• **Aufgaben**
**1)** Zitiere aus dem Textauszug wörtlich den Abschnitt, der mit den Worten „Auffallend sind die“ beginnt und mit den Worten „aber bestens gerüstet.“ endet.
**2)** Bearbeite in den Datensätzen den Abschnitt, der mit der Zeile beginnt, die „Click the US Sizing column header“ enthält, und mit der Zeile endet, die „[x=404, y=162]“ enthält. Gib nur diese Zeilen wieder, ersetze darin „Info“ durch „Help“ und lass alles Übrige unverändert.

• **Textauszug**

Auffallend sind die matt durchsichtigen, in das Gehäuse versenkten runden Drucktaster. Schmuckvoll leuchten sie in eingeschaltetem Zustand rot auf und setzen optische Farbakzente auf der cremeweißen Oberfläche. Leider lassen sich Stereo-Hauptausgang und beide Kopfhörerausgänge nur gemeinsam mittels Pegelpoti regeln. Für den Einsatz im Heimstudio zeigt sich das Board durch USB-Buchse, MIDI-Duo, Stereoausgang sowie Anschluss für Pedal- und Fußtaster aber bestens gerüstet.

… und unkompliziert!

• **Vorliegende Datensätze**
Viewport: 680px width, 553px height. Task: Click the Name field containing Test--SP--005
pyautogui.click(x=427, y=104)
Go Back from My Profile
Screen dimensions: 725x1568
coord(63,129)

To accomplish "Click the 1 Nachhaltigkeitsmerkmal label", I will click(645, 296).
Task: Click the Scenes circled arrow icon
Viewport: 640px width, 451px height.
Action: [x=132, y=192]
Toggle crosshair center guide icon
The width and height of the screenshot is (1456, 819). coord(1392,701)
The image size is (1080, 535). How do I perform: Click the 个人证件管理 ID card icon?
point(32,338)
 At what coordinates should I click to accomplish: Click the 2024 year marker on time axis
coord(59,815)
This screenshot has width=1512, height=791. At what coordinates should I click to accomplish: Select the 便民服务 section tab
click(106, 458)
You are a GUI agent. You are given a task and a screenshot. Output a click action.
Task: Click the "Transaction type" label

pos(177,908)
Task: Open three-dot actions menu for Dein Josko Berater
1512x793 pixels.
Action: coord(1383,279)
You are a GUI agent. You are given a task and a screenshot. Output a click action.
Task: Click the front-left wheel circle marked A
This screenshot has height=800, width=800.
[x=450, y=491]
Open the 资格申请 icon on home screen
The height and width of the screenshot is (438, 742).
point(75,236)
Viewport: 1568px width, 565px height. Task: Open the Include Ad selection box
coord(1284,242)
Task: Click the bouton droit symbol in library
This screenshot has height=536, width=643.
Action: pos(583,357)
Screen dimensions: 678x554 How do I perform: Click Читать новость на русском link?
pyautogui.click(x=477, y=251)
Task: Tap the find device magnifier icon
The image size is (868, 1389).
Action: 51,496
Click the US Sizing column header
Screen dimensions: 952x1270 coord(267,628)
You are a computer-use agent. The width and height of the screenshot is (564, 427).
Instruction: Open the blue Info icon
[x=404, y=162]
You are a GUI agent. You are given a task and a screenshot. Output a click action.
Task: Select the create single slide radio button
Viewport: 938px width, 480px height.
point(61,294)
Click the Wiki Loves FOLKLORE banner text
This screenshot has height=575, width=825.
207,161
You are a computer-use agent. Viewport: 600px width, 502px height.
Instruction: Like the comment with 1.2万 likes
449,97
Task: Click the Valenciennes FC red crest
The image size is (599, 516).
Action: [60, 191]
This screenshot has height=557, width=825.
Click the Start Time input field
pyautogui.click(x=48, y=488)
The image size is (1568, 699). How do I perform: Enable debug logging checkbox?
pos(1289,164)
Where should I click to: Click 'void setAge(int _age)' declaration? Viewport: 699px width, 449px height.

• **Antworten der Reihe nach**
**1)**
Auffallend sind die matt durchsichtigen, in das Gehäuse versenkten runden Drucktaster. Schmuckvoll leuchten sie in eingeschaltetem Zustand rot auf und setzen optische Farbakzente auf der cremeweißen Oberfläche. Leider lassen sich Stereo-Hauptausgang und beide Kopfhörerausgänge nur gemeinsam mittels Pegelpoti regeln. Für den Einsatz im Heimstudio zeigt sich das Board durch USB-Buchse, MIDI-Duo, Stereoausgang sowie Anschluss für Pedal- und Fußtaster aber bestens gerüstet.

**2)**
Click the US Sizing column header
Screen dimensions: 952x1270 coord(267,628)
You are a computer-use agent. The width and height of the screenshot is (564, 427).
Instruction: Open the blue Help icon
[x=404, y=162]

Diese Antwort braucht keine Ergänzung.